After World War I the memorial became one of the centerpieces of the Adelaide Anzac Day march. The route for the march starts at the National War Memorial, heads west along North Terrace, and turns right down King William Road before culminating in a service at the Cross of Sacrifice (in the Adelaide Park Lands opposite the St Peter's Cathedral). As the marchers turn on to King William Road they salute the South African War Memorial.

As part of the State of South Australia's sesqui-centenerary in 1986, referred to locally as "Jubilee 150", a "Jubilee 150 Walkway" was created along the north side of North Terrace, commencing at the memorial. A commemoration ceremony for the memorial was held on the 100th anniversary of its dedication, 6 June 2004, with the Governor Marjorie Jackson-Nelson in attendance.

The memorial's location on a busy street corner has caused it to deteriorate, resulting in at least two recent clean-up and restoration projects. The first involved a clean-up of the granite base, while the second involved more extensive restoration, and was completed in April 2007 at a cost of $90,000.

In recent years there has been talk of building a replica of the memorial. On 31 May 2008 on Anzac Parade, Canberra, the formal dedication of a site in which will be placed a new national Boer War memorial was held.
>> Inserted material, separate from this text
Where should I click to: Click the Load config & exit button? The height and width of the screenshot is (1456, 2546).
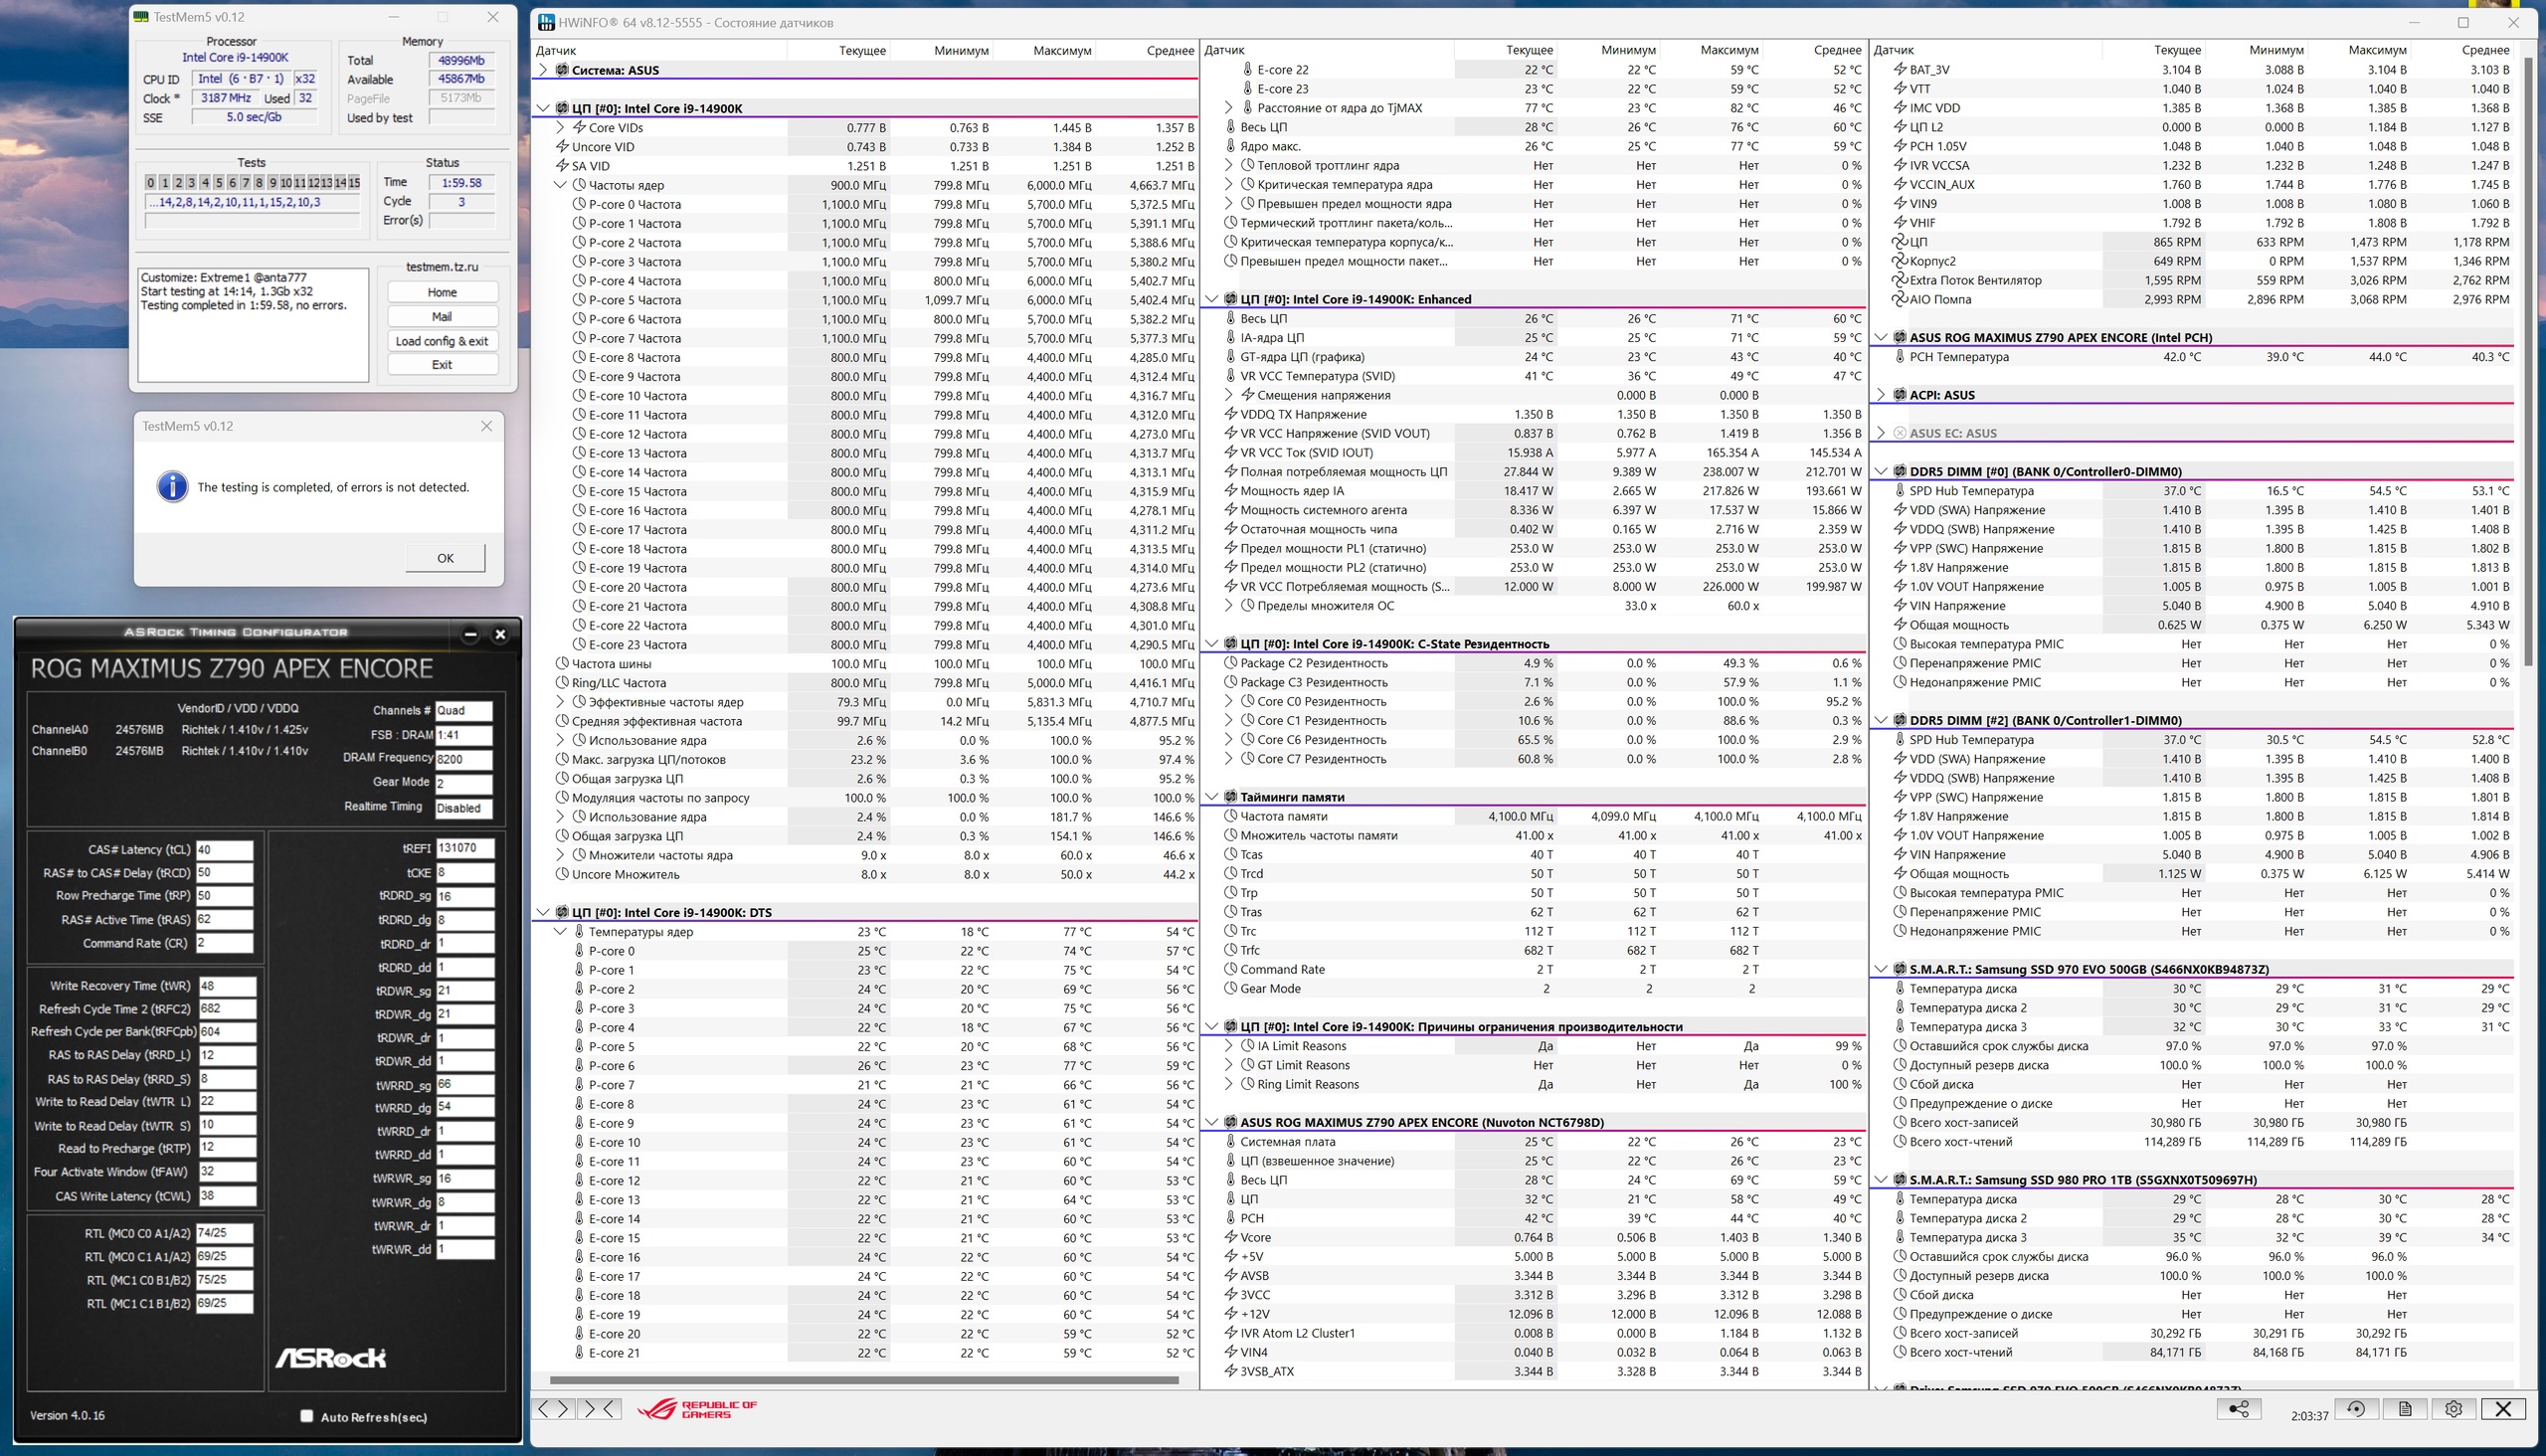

A National Boer War Memorial Committee was formed prior to that date, and they will be conducting a national competition to find a design for the new memorial. In the design brief for the memorial, the committee state that it is their desire to build a memorial along the same lines as Adelaide's: going so far as to say that they would be willing to accept a replica of the statue from the South Australian memorial if the original mould could be located or if a duplicate could otherwise be produced.